### Input data:

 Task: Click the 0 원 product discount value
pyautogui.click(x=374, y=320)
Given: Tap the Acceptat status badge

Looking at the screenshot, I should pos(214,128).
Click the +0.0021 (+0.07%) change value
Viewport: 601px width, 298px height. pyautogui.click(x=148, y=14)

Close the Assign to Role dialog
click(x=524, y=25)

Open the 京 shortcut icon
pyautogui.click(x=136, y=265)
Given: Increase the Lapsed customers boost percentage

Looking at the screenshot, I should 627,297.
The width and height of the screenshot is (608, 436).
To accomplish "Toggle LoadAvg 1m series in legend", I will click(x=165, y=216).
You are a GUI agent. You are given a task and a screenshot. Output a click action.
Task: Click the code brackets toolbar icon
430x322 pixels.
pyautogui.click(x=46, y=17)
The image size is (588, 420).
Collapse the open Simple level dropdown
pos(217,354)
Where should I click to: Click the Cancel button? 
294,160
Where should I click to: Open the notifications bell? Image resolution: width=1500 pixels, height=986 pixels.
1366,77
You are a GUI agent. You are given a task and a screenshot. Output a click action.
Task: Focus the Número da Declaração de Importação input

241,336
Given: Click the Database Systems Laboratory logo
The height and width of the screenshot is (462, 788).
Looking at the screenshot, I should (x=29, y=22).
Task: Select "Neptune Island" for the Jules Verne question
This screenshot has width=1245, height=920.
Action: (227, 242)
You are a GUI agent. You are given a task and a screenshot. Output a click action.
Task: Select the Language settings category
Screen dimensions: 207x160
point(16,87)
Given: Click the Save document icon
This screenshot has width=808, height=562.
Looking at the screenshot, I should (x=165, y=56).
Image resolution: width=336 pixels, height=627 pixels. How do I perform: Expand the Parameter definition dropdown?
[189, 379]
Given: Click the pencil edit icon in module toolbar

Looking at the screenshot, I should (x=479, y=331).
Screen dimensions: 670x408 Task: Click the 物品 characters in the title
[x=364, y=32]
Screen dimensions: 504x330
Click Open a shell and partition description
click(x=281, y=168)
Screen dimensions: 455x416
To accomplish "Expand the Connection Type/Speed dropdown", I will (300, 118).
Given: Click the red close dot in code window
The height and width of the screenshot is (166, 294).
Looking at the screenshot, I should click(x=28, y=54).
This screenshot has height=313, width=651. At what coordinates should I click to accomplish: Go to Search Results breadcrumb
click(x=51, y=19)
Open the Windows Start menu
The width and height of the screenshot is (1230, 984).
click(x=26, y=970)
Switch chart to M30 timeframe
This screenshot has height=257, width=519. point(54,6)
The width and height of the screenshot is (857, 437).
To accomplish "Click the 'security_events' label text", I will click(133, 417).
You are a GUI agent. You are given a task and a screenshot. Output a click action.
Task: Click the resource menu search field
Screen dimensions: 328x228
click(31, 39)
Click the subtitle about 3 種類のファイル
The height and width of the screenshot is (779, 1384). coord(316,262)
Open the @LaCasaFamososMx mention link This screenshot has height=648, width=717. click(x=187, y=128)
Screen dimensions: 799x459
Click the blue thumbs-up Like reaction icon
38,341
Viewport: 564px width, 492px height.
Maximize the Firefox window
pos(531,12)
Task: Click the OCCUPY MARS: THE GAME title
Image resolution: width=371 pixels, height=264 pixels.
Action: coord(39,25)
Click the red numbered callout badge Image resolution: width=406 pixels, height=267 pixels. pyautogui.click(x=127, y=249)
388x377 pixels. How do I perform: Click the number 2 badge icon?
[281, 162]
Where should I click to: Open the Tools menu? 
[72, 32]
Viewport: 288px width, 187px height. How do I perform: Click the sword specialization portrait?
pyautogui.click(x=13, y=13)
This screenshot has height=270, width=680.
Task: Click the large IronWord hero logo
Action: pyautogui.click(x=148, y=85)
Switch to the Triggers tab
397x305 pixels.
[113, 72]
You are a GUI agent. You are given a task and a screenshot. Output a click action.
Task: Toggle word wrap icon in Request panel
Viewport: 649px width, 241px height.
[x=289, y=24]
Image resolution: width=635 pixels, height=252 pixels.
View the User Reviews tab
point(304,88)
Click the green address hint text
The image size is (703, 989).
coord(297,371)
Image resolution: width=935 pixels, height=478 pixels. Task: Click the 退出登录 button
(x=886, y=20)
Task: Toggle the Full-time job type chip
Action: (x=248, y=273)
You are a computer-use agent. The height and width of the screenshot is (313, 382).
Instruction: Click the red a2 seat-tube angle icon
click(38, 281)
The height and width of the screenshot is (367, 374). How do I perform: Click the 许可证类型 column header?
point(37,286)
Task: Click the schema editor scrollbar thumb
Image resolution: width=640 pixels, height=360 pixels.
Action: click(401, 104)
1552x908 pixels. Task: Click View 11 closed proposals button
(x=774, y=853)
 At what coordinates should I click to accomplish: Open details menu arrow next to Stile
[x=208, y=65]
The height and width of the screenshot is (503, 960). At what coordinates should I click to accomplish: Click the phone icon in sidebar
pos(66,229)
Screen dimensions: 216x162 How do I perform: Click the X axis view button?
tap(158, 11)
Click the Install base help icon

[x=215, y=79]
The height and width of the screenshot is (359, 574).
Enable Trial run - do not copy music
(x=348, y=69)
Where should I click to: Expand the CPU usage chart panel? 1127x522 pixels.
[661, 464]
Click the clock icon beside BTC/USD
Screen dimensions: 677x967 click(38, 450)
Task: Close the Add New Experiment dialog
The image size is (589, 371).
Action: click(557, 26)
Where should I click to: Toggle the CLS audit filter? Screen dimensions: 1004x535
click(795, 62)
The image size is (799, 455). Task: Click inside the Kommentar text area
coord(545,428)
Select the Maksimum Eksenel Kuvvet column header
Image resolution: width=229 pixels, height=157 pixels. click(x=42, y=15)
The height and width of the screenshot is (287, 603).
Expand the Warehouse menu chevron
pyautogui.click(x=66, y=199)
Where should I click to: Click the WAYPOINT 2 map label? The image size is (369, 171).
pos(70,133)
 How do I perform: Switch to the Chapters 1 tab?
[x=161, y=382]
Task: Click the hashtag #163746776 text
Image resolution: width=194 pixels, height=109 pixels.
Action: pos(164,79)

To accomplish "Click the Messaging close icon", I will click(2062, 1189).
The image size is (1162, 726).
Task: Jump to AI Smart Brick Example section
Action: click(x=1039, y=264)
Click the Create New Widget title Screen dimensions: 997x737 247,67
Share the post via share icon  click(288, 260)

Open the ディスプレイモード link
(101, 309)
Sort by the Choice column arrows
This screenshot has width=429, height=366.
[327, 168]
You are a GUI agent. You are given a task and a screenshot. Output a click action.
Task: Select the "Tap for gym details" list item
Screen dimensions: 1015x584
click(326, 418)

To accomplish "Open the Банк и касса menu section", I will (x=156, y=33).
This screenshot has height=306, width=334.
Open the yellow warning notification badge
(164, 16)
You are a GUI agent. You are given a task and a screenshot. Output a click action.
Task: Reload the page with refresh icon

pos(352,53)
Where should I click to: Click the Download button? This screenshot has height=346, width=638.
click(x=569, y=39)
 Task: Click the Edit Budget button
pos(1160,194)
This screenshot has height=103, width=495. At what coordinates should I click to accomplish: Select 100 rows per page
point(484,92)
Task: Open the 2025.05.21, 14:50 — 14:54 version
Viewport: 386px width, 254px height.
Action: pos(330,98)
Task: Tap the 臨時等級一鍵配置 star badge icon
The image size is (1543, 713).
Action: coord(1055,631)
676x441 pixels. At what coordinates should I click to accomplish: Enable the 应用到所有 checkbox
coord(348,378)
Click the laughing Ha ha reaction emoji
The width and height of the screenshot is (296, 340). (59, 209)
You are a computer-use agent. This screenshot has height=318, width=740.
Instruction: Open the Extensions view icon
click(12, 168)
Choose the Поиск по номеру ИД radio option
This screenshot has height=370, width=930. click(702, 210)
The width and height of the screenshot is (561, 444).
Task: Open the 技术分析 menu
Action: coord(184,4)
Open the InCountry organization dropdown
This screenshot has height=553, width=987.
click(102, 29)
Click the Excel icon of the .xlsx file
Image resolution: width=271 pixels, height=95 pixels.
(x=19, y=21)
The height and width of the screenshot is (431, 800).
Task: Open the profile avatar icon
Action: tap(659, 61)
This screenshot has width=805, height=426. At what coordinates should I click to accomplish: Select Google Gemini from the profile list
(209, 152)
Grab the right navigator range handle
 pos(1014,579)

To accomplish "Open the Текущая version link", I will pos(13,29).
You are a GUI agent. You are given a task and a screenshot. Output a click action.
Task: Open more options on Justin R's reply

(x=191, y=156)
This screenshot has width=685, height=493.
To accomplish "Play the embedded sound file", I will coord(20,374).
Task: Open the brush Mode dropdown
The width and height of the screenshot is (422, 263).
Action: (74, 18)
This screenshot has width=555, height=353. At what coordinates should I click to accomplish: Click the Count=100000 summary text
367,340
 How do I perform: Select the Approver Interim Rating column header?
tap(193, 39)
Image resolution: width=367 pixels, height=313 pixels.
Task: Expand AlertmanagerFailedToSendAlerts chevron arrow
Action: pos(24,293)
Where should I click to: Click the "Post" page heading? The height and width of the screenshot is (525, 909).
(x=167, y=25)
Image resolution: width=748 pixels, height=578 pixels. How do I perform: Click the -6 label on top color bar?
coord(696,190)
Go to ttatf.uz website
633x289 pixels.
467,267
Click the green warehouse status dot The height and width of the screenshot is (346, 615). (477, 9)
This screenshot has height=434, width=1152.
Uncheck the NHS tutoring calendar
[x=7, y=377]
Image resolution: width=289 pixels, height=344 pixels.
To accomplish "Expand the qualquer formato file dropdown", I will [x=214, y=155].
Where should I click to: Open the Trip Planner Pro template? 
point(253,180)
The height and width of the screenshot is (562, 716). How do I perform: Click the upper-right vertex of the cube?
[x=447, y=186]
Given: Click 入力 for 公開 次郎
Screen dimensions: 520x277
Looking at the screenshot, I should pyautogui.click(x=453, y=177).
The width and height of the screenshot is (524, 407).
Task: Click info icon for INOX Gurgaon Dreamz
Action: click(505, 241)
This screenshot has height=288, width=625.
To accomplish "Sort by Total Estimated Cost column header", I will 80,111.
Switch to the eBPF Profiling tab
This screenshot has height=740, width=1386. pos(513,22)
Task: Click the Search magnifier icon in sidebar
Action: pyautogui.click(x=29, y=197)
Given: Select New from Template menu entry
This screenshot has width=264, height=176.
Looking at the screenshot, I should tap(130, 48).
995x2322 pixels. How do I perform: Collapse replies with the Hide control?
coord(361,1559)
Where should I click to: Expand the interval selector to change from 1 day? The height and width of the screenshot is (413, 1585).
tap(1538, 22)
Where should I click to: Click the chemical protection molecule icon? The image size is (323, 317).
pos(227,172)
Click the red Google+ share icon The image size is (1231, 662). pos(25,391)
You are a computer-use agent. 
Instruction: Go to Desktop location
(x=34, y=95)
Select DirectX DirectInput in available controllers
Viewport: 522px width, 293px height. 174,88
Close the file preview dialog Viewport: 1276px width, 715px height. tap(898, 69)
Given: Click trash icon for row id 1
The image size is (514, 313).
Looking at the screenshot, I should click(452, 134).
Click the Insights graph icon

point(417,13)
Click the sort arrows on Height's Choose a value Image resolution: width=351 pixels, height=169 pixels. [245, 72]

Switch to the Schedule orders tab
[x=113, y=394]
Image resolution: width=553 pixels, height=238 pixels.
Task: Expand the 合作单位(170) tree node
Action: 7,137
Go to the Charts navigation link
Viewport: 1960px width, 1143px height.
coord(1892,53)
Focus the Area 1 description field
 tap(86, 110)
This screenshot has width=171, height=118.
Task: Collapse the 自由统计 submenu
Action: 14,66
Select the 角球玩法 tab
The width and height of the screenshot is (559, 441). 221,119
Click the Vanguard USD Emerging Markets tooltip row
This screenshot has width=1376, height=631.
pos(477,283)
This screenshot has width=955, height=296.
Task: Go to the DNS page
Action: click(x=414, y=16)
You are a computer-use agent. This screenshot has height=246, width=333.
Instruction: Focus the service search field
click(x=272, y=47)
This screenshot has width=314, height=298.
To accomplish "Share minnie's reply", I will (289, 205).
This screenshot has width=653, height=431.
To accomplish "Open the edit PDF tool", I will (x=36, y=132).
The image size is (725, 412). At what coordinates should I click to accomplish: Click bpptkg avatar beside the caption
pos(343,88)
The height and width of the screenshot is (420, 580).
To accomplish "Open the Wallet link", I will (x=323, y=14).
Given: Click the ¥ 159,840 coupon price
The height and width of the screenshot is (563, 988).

### Problem:
Tally the lines in the records above that contain the word "green". Write the number and nothing else.

### Output of the exercise:
2